THE FORMER BAKER-BENTLEY CENTER is shown from the north, directly across Oliver Street in Owosso from Central Elementary School. The rear of the structure that faces toward the Shiawassee River, has a considerable parking area. The property may be rezoned.
(Independent Photo/Karen Mead-Elford)
by Karen Mead-Elford, co-editor
Items of business at the Owosso City Council meeting in city chambers on Tuesday, Sept. 5 included the approval of a five-year pledge to the Shiawassee Economic Development Partnership (SEDP) in the amount of $40,000 per year, along with the adoption of a professional services agreement with Robert V. Doran-Brockway for the Historic Facilities Project Director position. The Independent Contractor Agreement between the city of Owosso and Robert Doran-Brockway states that Doran-Brockway will be paid $23,400 yearly from the city’s general funds starting Friday, Sept. 1 for part-time services. Doran-Brockway will also receive $16,602 annually from the Owosso Historical Commission Funds.
A third item of business on Tuesday was about holding a public hearing over the possible rezoning of 621 W. Oliver Street (the former Baker-Bentley Center/YWCA building) from R-1 (single family residential) to OS-1 (office service district). Michael Cross, former owner of Say Computer in Caledonia Township and current owner of the new Retriever Software, Inc., expressed his interest in purchasing the Oliver Street property to house both Say Computer and Retriever Software, Inc. Cross shared that his plan is to be a “very good neighbor,” and he is cognizant of the homes, school, and traffic in the neighborhood. Also, the rear of the structure is not ADA (Americans with Disabilities Act) approved. Cross stated he plans to use the rear as the primary entrance, and understands the ADA compliance concern.
SEDP President/CEO Justin Horvath supported Cross in his endeavor to move the businesses to the Oliver Street location. Justin explained to the council that the new Retriever Software, Inc. is becoming the second largest software company in Shiawassee County, following Covenant Eyes, Inc. on W. King Street, and the business will be a boon to the city.
The public hearing date established regarding the Oliver Street property is Monday, Oct. 2 for those wishing to have further questions answered by the council.
Citizen commentary included Paula Temple conceding that due to health issues, she will not be able to continue with her petition to eliminate the recent allowance of limited alcohol/beer in Curwood Castle Park.

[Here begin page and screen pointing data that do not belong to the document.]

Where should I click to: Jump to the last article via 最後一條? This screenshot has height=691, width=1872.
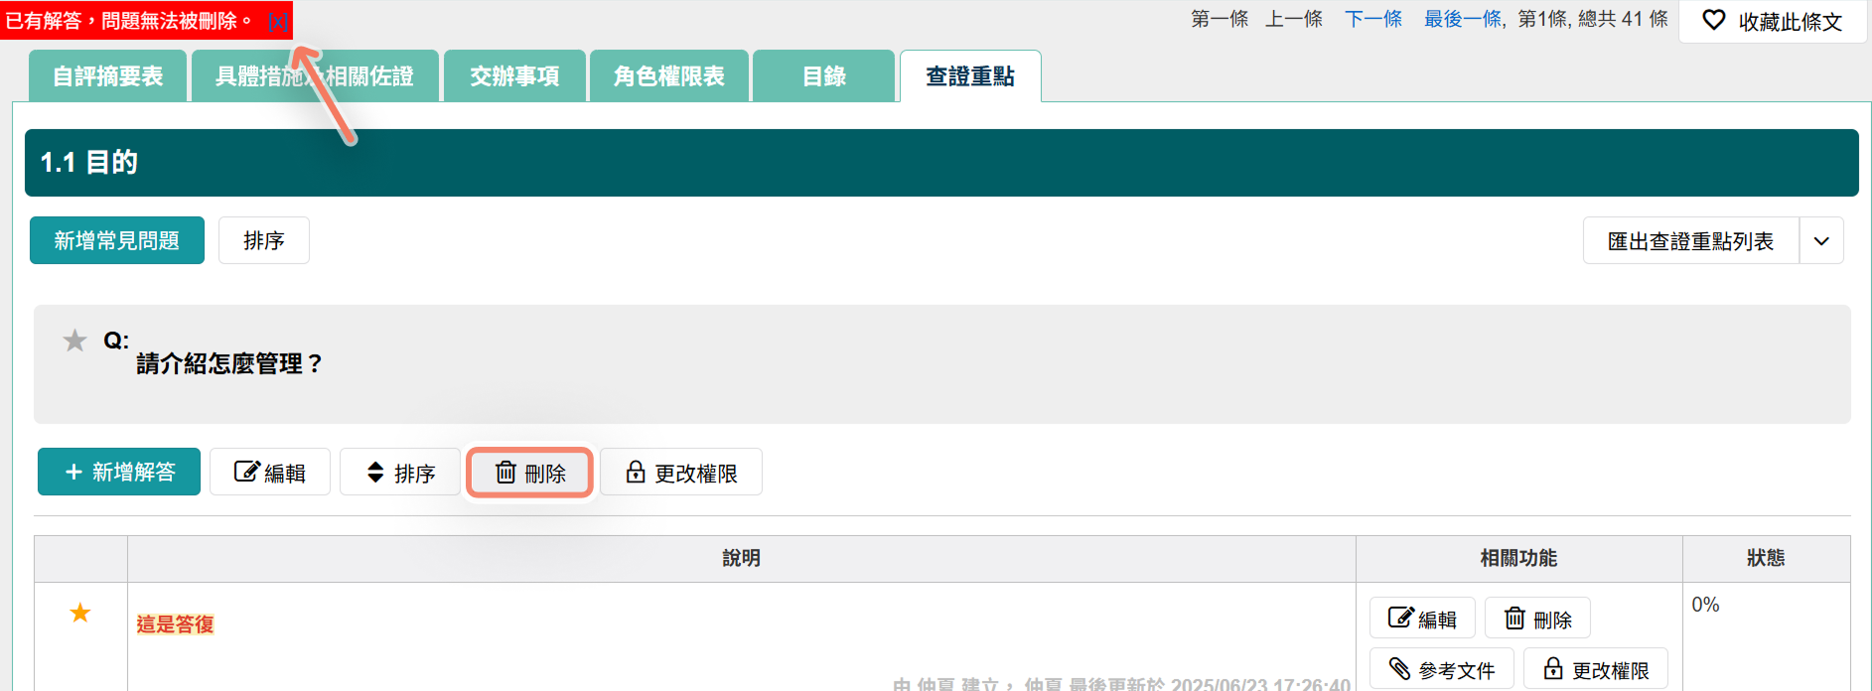click(1463, 19)
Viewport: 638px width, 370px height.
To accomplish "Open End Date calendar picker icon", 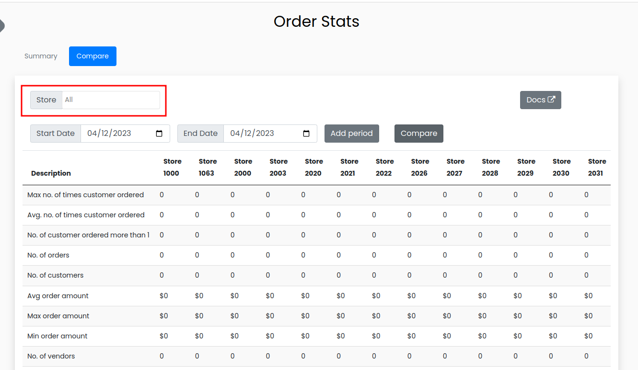I will 306,134.
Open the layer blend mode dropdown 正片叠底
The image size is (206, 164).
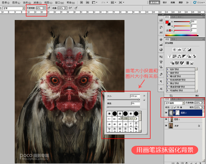pyautogui.click(x=175, y=102)
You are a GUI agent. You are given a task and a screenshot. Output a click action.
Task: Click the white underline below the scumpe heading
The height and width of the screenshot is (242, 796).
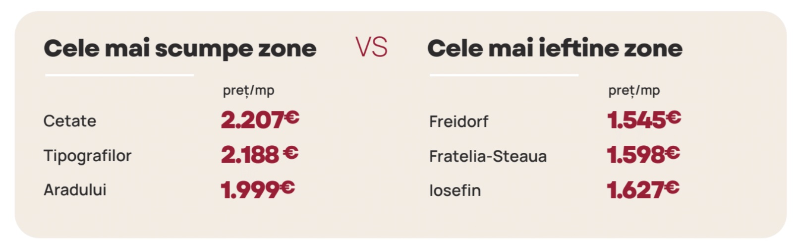pyautogui.click(x=119, y=75)
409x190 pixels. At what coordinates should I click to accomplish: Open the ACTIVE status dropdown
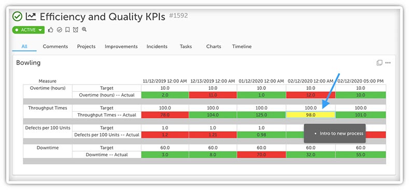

Mike Waltz of N. Ball Street, also approached the council over nuisance cats in his neighborhood. He shared his frustration that the cats fostered by a resident as part of Community Cats of Owosso, have been allowed to free-roam and cause destruction to property. He was reassured by council member Lori Bailey (also the organizer of Community Cats of Owosso), the animals are now restrained in an enclosed structure. Bailey explained it is the goal of the group to reduce the number of cats through the “trap, neuter, release” program. Some cats/kittens are taken into temporary foster homes like the one on Ball Street, where they are socialized and placed up for adoption. Bailey stated that part of the Ball Street problem was possibly due to another neighbor that had moved out and abandoned her cats, which is illegal.
Randy Walter, who resides with his girlfriend on Mason Street, approached the council over his pet ducks. He purchased the ducks for his girlfriend after another pet had died to help her with grieving. He claimed the ducks are essentially therapy animals for his girlfriend, and he wants to keep them, though farm animals are prohibited under city ordinance. The topic of therapy animal guidelines was discussed amongst council members. City attorney William Brown was asked to develop legal framework regarding the issue.